Lineage specificity of rearrangement and expression of genes encoding the T cell receptor-T3 complex and immunoglobulin heavy chain in leukemia

Abstract

In acute lymphoblastic leukemia (ALL) diagnostic samples and cell lines with unequivocal B cell precursor (common) or T cell precursor immunophenotypes, there is inappropriate or crosslineage IgH or T cell receptor β gene (TCR β) rearrangement in approximately 25% of the cases. The frequency of such rearrangements is lower in mature lymphoid neoplasms and acute myeloblastic leukemia. The most immature B lineage ALL ('null' ALL) has a much lower frequency of TCR gene rearrangement than the common variant of B cell precursor ALL and also has a high frequency of oligoclonal rearrangements of IgH genes.
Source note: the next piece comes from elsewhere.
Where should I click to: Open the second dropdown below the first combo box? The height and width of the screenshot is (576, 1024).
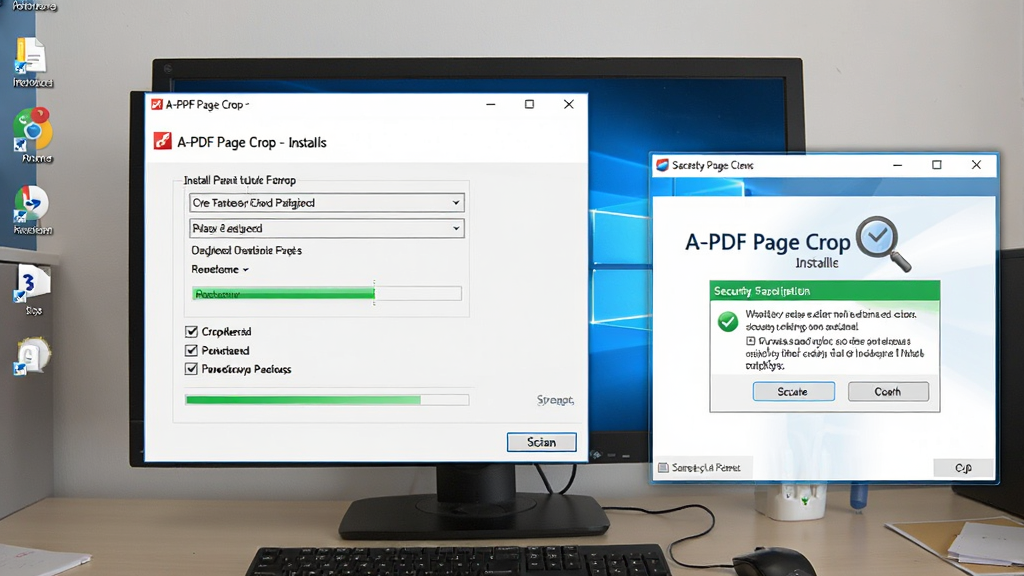tap(327, 228)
Non-T leukemic cells with inappropriately rearranged TCRβ gene did not necessarily have a rearranged TCRγ gene. Inappropriately rearranged IgH or TCR genes are usually not expressed at the mRNA level, and the gene for the TCR associated protein T3δ is not detectably expressed at the mRNA or protein levels in leukemias classified unambiguously as non-T. Five cases of acute leukemia with ambiguous or mixed lineage immunophenotypes (myeloid + T or myeloid + B) are described. These five had diverse patterns of IgH, TCRβ, and TCRγ rearrangement, and all expressed terminal transferase concomitantly with MY9 (CD33). The T3δ gene was expressed in two cases, which also expressed other T cell markers indicating that coordinated lymphoid lineage programs had been initiated. The implications of these observations for lineage-associated regulation of genes during normal differentiation and leukemogenesis are discussed.